:: Provided entries

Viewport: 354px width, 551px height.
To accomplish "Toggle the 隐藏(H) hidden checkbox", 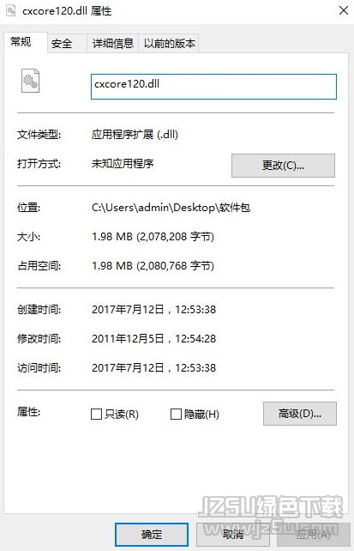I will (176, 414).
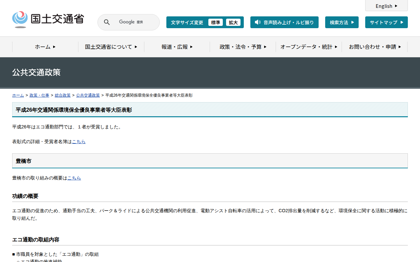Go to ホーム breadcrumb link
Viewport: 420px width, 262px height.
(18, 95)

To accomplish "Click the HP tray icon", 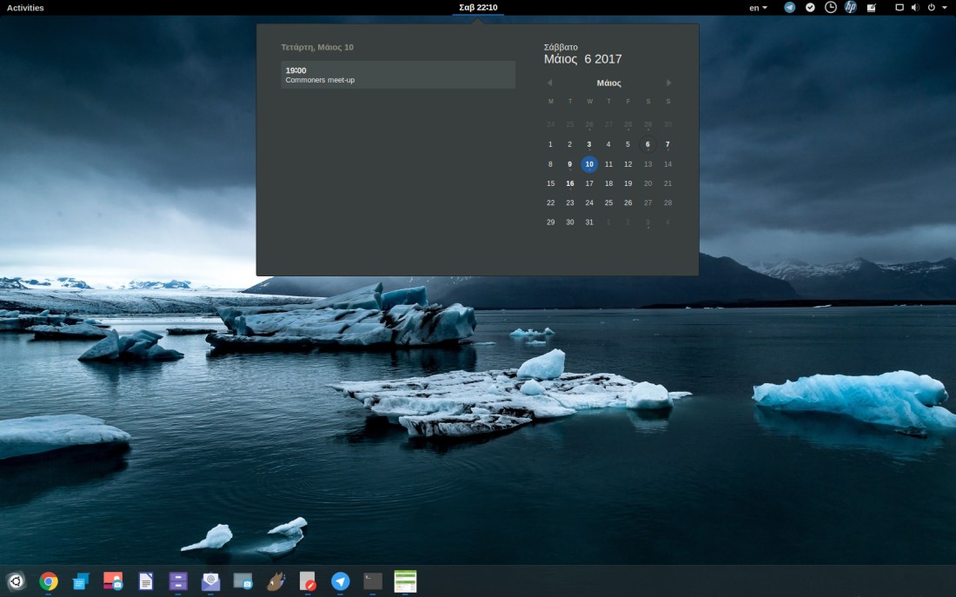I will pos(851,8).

::::
:: Provided entries

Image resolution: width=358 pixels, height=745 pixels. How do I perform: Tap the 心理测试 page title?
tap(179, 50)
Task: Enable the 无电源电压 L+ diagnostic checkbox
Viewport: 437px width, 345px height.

::::

**About this task**. In the listing above, locate the line with "Image resolution: width=358" and the line with "Viewport: 437px width, 345px height.", then extract exactly those lines and every line between them, and nothing more.

**Output for this task**.
Image resolution: width=358 pixels, height=745 pixels. How do I perform: Tap the 心理测试 page title?
tap(179, 50)
Task: Enable the 无电源电压 L+ diagnostic checkbox
Viewport: 437px width, 345px height.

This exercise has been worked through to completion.